Few products these days are revolutionary, which means that companies need to be innovative in every aspect of their business in order to keep one step ahead. This is even more so for companies that want to compete in the regional and global arena.
Why go regional/ global?
- .Domestic markets may be well penetrated; share and revenue growth is now static or even declining.
- Foreign markets are growing, developing, showing attractive potential
- Competitors are investing in new overseas opportunities
- Customers are expanding globally and expecting their domestic partners to follow
- Foreign partners offer attractive capabilities, technologies, market access.
- Costs and regulatory pressures are lower in countries that want to attract foreign direct investment.
The process used to develop products for international markets is similar to that for domestic markets. The major difference is the increased requirement to analyse a product’s suitability for launch as several countries maybe targeted as opposed to one.
Your process for international product development should include:
Make sure you use all resources available to you both internal and external for new idea generation. Get everyone involved from employees, R&D, competitors, customers, sales personnel and distributors through to external experts. Ideas for new product may include:
- Neglected Niches: In any industry there will be several niches that for some reason have been unattractive to bigger players or perhaps aren’t served at all.
- Policy Changes: A change in government policy can create a new market overnight.
- A New Approach: Is it possible to deliver the same product/service but in a different way that is more convenient and saves time?
- Look At The Calendar: What are the significant holidays through the year in the countries you want to enter? Can you capitalise on them with a special offer? Can you come up with a special limited edition of your product, tied to the holiday?
- Look For Problems And Needs: There is a plethora of information available to us today – use it to find out what leads/ customers in the news markets need and what problems they are struggling with.
Develop tough criteria to test ideas for their suitability in all target regions or countries so opportunities and any country specific restrictions are not missed. What will work wonders in one country might not make it off the starting blocks in another. Also remember to assess the level of adaptation needed for the product to be accepted in each market. Decide whether the market requires your company to standardize or adapt your products to the market.
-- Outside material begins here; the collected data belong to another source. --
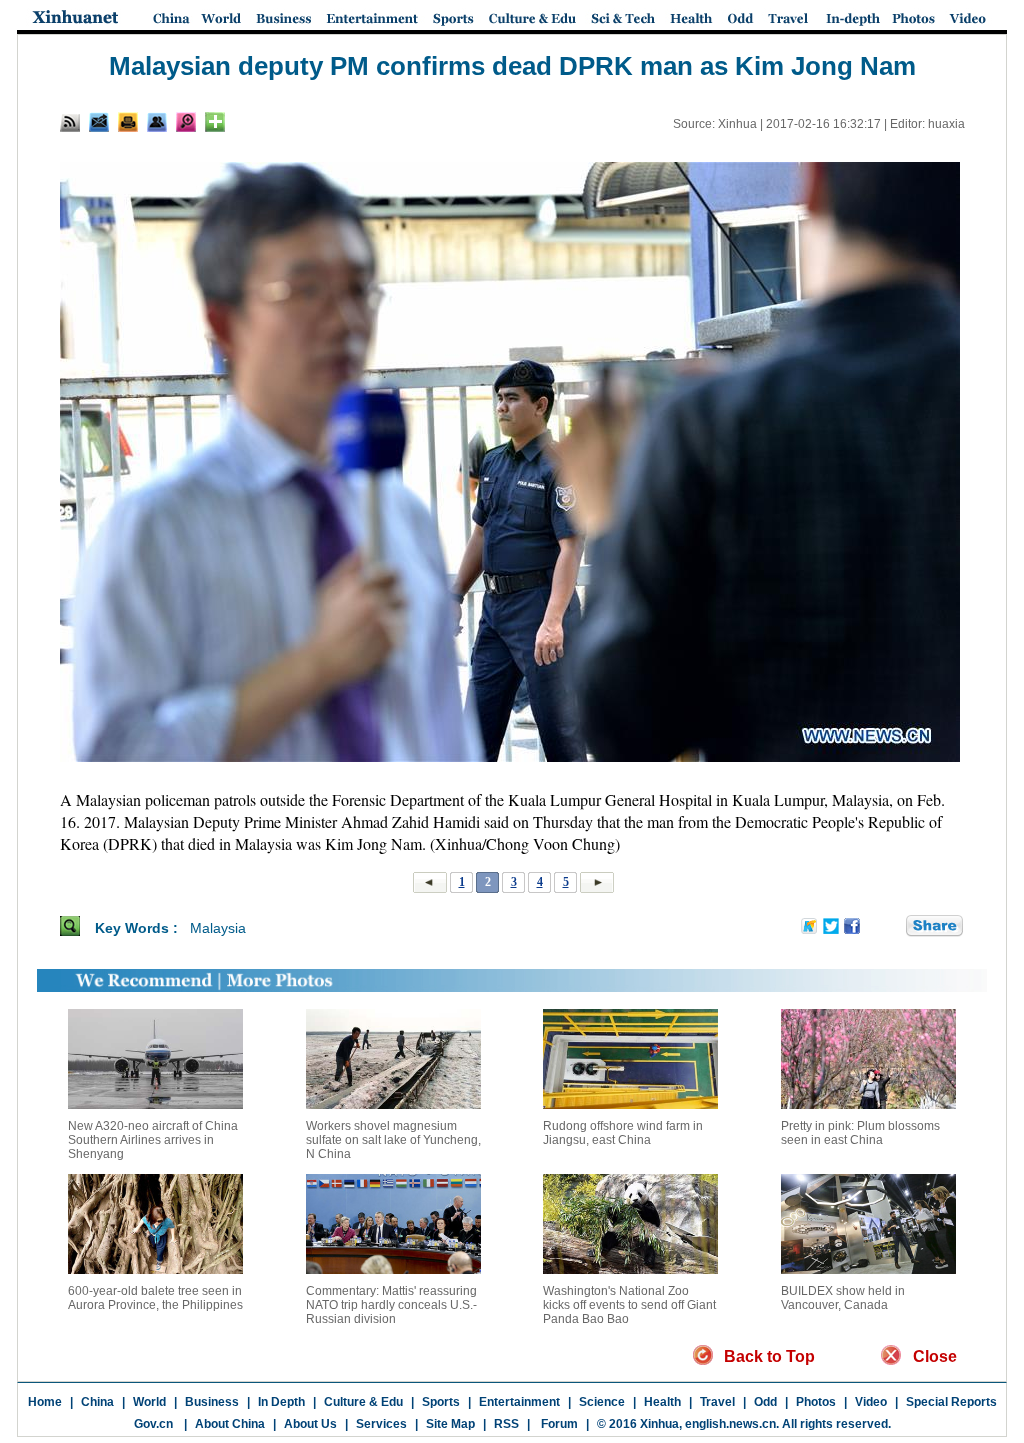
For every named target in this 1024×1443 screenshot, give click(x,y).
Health (662, 1402)
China (97, 1402)
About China (230, 1424)
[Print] (128, 122)
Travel (717, 1402)
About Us (310, 1424)
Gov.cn (153, 1424)
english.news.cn (730, 1424)
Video (871, 1402)
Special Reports (951, 1402)
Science (602, 1402)
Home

Establish criteria to measure launch success and failure and link these to your target markets. You should also make provision for contingencies and unexpected events that might just occur.
- The product must meet a market’s needs better than the competition and customer alternatives (your product strategy needs to be right)
- The product must be taken to market through competitive routes to market (you need a viable, volume go-to-market strategy and ability to execute in a way that drives sales growth)
- The product must be rock-solid, high-quality and actually deliver the value promised so customers actually get the benefits they’re seeking
- The pre-launch market conditioning must create enough awareness and “buzz” with both prospective customers and sales channels that this new product is coming to enable the product to gain enough early mindshare and traction that leads to both actual “proof” and “social proof” that the product is ready for the market.
All relevant functions from production to design should be involved in the product development process. Whether in-house or external R&D is used, it’s important that key management has easy access to the technology experts. It might also be practical if R&D were located close to your key target markets.
Test Your Market
The test area must be representative of your key target markets if the results are to be trusted. Infrastructure for market research, advertising and distribution will need to be established and you should remember to consider how your competitors may respond in your test market and globally. In order to test your target market , you need to:
- Ask the Right Questions: As a first step to determining the potential market for your product or service, you want to focus on asking the right questions about your company and your products.
- Google It :While it may seem obvious, using Google and other search engines can be an effective way to gauge the potential market for your idea and whether or not you’ll be facing competition.
- Collect Feedback: Getting direct feedback via surveys or interviews and product testing can be another very effective way to gauge interest in your product or service. It will prevent your company from making very costly mistakes.
- Sell Something, Anything: The most valuable feedback you can get is whether someone, regardless of what they tell you, will actually hand over money for it.
Depending on your budget, prepare a launch plan for either sequential launches where your primary focus is on lead markets or for a simultaneous launch where all countries are entered at the same time. Be ready for your competitors to react. If they are serious players they will not give up their slice of the market without a challenge.
Protect Your Competitive Advantage
Think about your competitor’s ability to copy and launch similar products. You should protect your Intellectual Property by taking out patent protection. Establishing a licensing agreement could also protect your position by enabling fast widespread distribution of your product on a regional or even worldwide basis.
Firms can increase their international competitiveness by:
•Rationalisation of output to get rid of high cost plants
•Relocating to places where labour costs are lower
•Process and product innovation
•Incorporating the latest technology into investment
•Sourcing from abroad where appropriate
•Seeking out new market opportunities
•Improving relationships with suppliers and customer
Timing Is Everything
Finally, timing is critical for new market entry and internationalisation to succeed. Get it right and you’ll be able to fully exploit opportunities or competitor weaknesses in regional or global markets. Get the timing wrong and your company could pay for it for a long time.